You don't have to pay much attention to this blog to know I'm a huge Ron Rash fan. His new collection Burning Bright arrived in the mail yesterday. I'm saving it until tonight when I can devote full attention to it. In the interim, here's a review from, of all places, the Harvard Crimson.
Ron Rash was born in Chester, South Carolina and grew up in Boiling Springs, North Carolina, and his writing reflects his roots. In “Burning Bright,” Rash pays homage to the land and the people of the Appalachian Mountains in which he was raised.

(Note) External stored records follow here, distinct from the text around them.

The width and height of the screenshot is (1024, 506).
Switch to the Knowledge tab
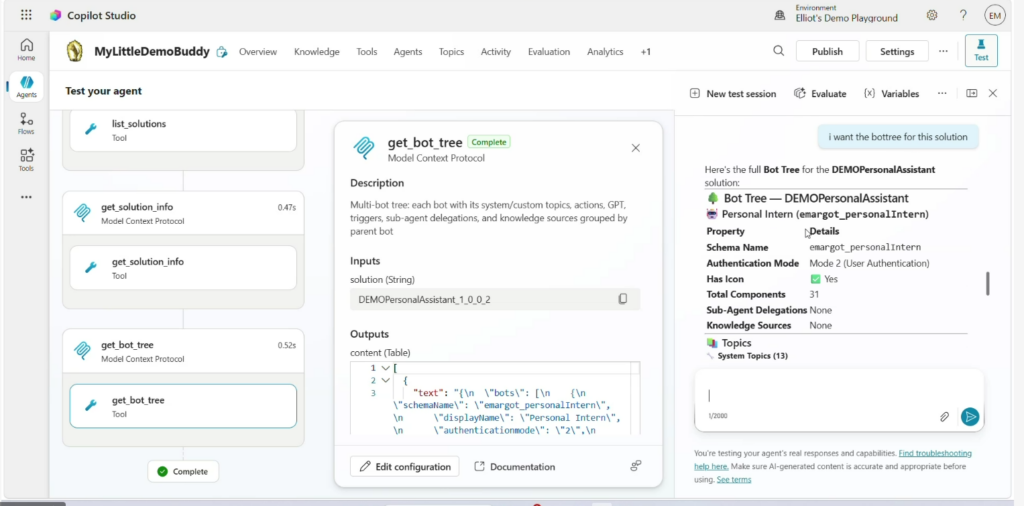[x=316, y=52]
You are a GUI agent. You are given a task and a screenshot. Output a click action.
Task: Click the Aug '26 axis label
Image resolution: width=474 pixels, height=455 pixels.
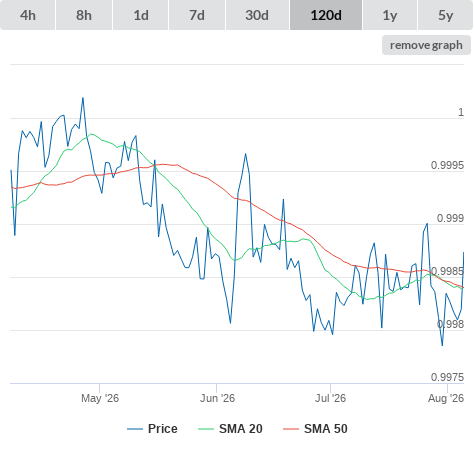[x=446, y=398]
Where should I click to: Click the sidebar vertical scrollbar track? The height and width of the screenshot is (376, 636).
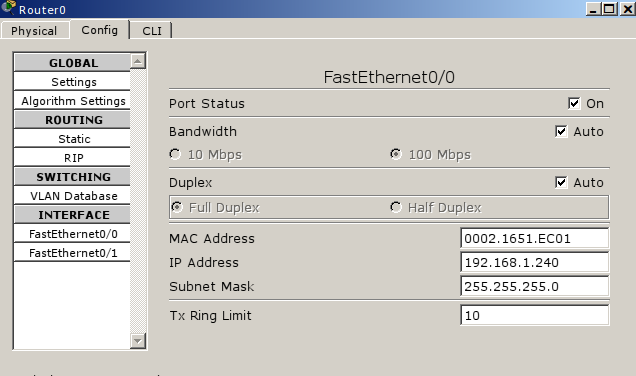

“Burning Bright” is a collection of short stories which spans roughly 150 years from the closing days of the Civil War to modern times. Although the book tells a variety of stories and hosts a range of narrators, Rash’s stories remain naturally cohesive. The books span a great number of years, but the work remains unified by a strong, organic internal force. Appalachia is one of the most poverty-stricken areas in the United States, and Rash’s work reflects the tenuous relationship that the people of this region have with each other and the land beneath them. The importance of the earth and the communities drives each story together and remains unabated throughout the work. More.
I've been looking forward to this one for quite some time, after the action-packed–how often can you say that about a literary novel?–and fascinating Serena and my favorite of his, The World Made Straight. I'll say more after I've gotten into it tonight or tomorrow.